*Information supplied*.
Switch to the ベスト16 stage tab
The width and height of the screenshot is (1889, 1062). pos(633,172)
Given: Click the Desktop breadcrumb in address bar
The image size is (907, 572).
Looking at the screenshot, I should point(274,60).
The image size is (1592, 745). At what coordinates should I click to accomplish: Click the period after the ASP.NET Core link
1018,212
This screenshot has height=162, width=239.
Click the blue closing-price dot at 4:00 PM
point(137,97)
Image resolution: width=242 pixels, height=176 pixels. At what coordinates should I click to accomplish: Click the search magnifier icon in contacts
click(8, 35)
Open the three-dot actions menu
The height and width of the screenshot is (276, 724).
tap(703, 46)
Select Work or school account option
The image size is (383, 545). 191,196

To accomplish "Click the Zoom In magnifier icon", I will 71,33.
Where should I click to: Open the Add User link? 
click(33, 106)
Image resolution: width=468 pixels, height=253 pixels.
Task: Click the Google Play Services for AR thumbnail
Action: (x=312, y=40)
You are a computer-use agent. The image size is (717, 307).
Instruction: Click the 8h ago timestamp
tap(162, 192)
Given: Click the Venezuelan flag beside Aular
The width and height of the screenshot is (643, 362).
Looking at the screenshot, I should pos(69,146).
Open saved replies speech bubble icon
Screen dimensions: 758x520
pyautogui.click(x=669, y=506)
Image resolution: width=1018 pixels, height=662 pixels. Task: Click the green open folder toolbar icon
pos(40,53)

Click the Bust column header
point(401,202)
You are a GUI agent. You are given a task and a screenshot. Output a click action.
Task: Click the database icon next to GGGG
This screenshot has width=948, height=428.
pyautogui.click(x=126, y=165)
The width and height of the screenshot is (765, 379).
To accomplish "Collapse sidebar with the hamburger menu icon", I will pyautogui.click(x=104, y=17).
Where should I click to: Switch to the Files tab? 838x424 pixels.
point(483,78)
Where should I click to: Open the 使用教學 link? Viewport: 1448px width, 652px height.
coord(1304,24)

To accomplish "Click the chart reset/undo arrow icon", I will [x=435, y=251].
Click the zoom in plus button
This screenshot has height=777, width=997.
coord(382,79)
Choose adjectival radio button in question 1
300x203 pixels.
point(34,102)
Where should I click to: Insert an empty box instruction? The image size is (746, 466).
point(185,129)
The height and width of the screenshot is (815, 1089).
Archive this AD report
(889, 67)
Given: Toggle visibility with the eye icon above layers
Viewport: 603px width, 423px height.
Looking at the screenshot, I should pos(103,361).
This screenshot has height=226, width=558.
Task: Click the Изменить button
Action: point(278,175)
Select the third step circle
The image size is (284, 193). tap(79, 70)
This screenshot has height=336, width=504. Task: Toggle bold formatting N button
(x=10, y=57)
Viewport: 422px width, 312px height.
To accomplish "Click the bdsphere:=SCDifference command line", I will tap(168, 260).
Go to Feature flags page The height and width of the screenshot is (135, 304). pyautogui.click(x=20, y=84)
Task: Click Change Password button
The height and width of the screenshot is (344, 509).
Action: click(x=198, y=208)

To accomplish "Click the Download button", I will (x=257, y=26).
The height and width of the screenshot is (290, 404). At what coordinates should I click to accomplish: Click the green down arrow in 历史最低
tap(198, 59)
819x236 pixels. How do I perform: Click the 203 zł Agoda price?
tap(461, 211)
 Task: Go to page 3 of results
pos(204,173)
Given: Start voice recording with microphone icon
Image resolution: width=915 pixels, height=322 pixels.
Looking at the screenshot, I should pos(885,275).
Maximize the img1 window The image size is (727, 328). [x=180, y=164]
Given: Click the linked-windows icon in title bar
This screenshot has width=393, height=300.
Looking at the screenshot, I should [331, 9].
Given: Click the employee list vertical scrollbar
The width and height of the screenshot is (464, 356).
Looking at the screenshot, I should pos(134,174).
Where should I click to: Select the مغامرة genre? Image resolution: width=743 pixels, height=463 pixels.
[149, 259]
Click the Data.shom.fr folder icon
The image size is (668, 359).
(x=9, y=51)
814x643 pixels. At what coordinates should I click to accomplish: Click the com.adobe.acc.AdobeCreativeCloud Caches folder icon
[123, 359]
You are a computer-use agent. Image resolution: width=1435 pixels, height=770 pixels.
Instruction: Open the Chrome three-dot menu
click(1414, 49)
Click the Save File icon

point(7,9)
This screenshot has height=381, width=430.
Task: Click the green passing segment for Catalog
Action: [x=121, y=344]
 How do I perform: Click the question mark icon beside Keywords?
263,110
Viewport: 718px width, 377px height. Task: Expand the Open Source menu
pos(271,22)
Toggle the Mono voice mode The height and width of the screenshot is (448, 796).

*Your task*. In the entries above, find the line with "The height and width of the screenshot is (815, 1089)." and the line with "Task: Click Change Password button", then set down exactly those two and every line between them, nothing else.

*Your response*.
The height and width of the screenshot is (815, 1089).
Archive this AD report
(889, 67)
Given: Toggle visibility with the eye icon above layers
Viewport: 603px width, 423px height.
Looking at the screenshot, I should pos(103,361).
This screenshot has height=226, width=558.
Task: Click the Изменить button
Action: point(278,175)
Select the third step circle
The image size is (284, 193). tap(79, 70)
This screenshot has height=336, width=504. Task: Toggle bold formatting N button
(x=10, y=57)
Viewport: 422px width, 312px height.
To accomplish "Click the bdsphere:=SCDifference command line", I will tap(168, 260).
Go to Feature flags page The height and width of the screenshot is (135, 304). pyautogui.click(x=20, y=84)
Task: Click Change Password button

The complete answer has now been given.